The effect of SGLT2 inhibition on prostate cancer: Mendelian randomization and observational analysis using electronic healthcare and cohort data
Zheng J., Lu J., Qi J., Yang Q., Zhao H., Liu H., Chen Z., Huang L., Ye Y., Xu M., Xu Y., Wang T., Li M., Zhao Z., Zheng R., Wang S., Lin H., Hu C., Ling Chui CS., Au Yeung SL., Luo S., Dimopoulou O., Dixon P., Harrison S., Liu Y., Robinson J., Yarmolinsky J., Haycock P., Yuan J., Lewis S., Yuan Z., Gaunt TR., Smith GD., Ning G., Martin RM., Cui B., Wang W., Bi Y.
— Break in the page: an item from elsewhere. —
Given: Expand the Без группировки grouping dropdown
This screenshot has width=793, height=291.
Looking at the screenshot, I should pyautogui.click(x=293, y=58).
We evaluated the effect of sodium-glucose cotransporter 2 (SGLT2) inhibition on prostate cancer by evidence triangulation. Using Mendelian randomization, we found that genetically proxied SGLT2 inhibition reduced the risk of overall (odds ratio = 0.56, 95% confidence interval [CI] = 0.38 to 0.82; 79,148 prostate cancer cases and 61,106 controls), advanced, and early-onset prostate cancer. Using electronic healthcare data (nSGLT2i = 24,155; nDPP4i = 24,155), we found that the use of SGLT2 inhibitors was associated with a 23% reduced risk of prostate cancer (hazard ratio = 0.77, 95% CI = 0.61 to 0.99) in men with diabetes. Using data from two prospective cohorts (n4C = 57,779; nUK_Biobank = 165,430), we found little evidence to support the association of HbA1c with prostate cancer, implying a non-glycemic effect of SGLT2 inhibition on prostate cancer. In summary, this study provides multiple layers of evidence to support the beneficial effect of SGLT2 inhibition on reducing prostate cancer risk. Future trials are warranted to investigate whether SGLT2 inhibitors can be recommended for prostate cancer prevention.